Veterans often face health risks such as major depression and mental health issues due to the nature of the work they do. Armed forces services affect the aspects of relationships as well as physical and mental wellbeing.
Military life may have positive effects on well-being but the intensity and type of service and transition to civilian living can have negative consequences. These negative consequences, coupled with an increase in the veteran population, represent the need to focus on the social, mental, and physical wellbeing of veterans.
Veterans are committed to their military careers and accept the exposures that put them at health risks. They are aware of how unique their roles are compared to those of other civilians. They are also aware that should they need to transit to the civilian workforce, they have to find veteran-friendly employers, which is also challenging.
An important factor that impacts veteran health relates to their demographics, including age, socioeconomic status, and identification. The demographic data is important when considering illnesses, diseases, and injuries, unique to their work that determines the veterans' health status. It is important to identify the whole scope of injuries, diseases, and illnesses and how these can impact the health of veterans in the course of their duties.
The Veterans Health Administration (VHA) in America is responsible for providing healthcare services to registered veterans who meet the enrollment requirements. However, not all registered veterans receive services from VHA. The majority of them receive healthcare through the healthcare system of the civilians.
Veterans receive such services through Tricare, private insurance, and other VHA sponsored programs. There are concerns and questions regarding how equipped the healthcare professionals at the community level are to provide the veterans with the services they need.
Some veterans deployed in countries such as Afghanistan and Iraq return home with serious behavioral and mental health problems. These problems coupled with military-related ailments may lead to substance use disorders (SUDs), making some of them commit suicide.
Male veterans with binge or heavy drinking, depression, and manic depressive disorders are at a higher risk of committing suicide. Therefore, identifying and dealing with mental-health complications can help to reduce the risk of suicide. Some veterans are reluctant to find help, making diagnosis and treatment of mental illnesses difficult.
Veterans with specific mental issues should seek therapy, medication, and counseling, or a combination of these. They should be encouraged to take charge of their treatment and live meaningful and fulfilled lives.
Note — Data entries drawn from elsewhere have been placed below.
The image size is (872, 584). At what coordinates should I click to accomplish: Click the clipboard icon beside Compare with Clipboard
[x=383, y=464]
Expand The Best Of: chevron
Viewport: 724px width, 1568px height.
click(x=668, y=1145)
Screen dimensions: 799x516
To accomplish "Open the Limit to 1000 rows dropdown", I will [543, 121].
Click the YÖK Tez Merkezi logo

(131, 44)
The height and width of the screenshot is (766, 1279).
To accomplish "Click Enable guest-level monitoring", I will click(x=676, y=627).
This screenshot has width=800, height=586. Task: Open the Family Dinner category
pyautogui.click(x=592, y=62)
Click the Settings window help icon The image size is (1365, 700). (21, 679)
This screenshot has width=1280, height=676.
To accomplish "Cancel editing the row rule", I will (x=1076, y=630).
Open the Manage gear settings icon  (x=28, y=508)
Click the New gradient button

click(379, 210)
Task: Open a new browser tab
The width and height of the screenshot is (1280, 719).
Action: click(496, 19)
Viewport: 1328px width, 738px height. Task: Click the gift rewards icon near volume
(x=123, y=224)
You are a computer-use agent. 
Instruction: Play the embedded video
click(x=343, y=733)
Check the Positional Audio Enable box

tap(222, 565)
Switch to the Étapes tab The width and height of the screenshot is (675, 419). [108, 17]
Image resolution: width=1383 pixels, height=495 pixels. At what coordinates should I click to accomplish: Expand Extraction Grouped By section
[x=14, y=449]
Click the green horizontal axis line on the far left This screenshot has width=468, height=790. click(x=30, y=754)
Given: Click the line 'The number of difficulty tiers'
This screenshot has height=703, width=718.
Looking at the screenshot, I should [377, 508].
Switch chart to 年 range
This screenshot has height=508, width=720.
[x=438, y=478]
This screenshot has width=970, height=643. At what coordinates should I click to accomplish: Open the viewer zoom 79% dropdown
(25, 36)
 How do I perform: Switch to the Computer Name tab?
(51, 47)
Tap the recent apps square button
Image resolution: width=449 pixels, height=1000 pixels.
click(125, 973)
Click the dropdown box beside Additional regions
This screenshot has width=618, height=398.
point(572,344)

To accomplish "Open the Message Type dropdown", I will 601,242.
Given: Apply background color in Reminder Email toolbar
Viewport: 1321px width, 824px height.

Health service psychologists, including counseling and clinical psychologists, provide behavioral and mental health care services. These include screening, assessment, counseling, psychotherapy, prevention, treatment, supervision, and consultation. They collaborate with other health care providers to conduct scientific research to help people with mental health challenges.
Military veterans are exposed to risks of injuries in the course of their duties, causing impairments or major life threats. However, it is not clear whether the physical health problems are directly linked to their military service or are a result of aging. Common injuries include lost limbs, gunshot wounds, brain and head injuries, strains and sprains, and limited motion range, among others.
Many veterans experience some kind of physical challenge, hindering them from performing their duties. They should be encouraged to do stress-relieving exercises such as jogging and walking.
Most veterans engage in limited physical exercises and this increases the risk of ailments such as high cholesterol and high blood pressure. Although high cholesterol and high blood pressure may seem less dangerous compared to injuries, they are life-threatening to individuals.
The eating habits of veterans are also a major concern, with many of them consuming small portions of fruits and vegetables daily. Some eat significant amounts of fried food, which are associated with raising cholesterol.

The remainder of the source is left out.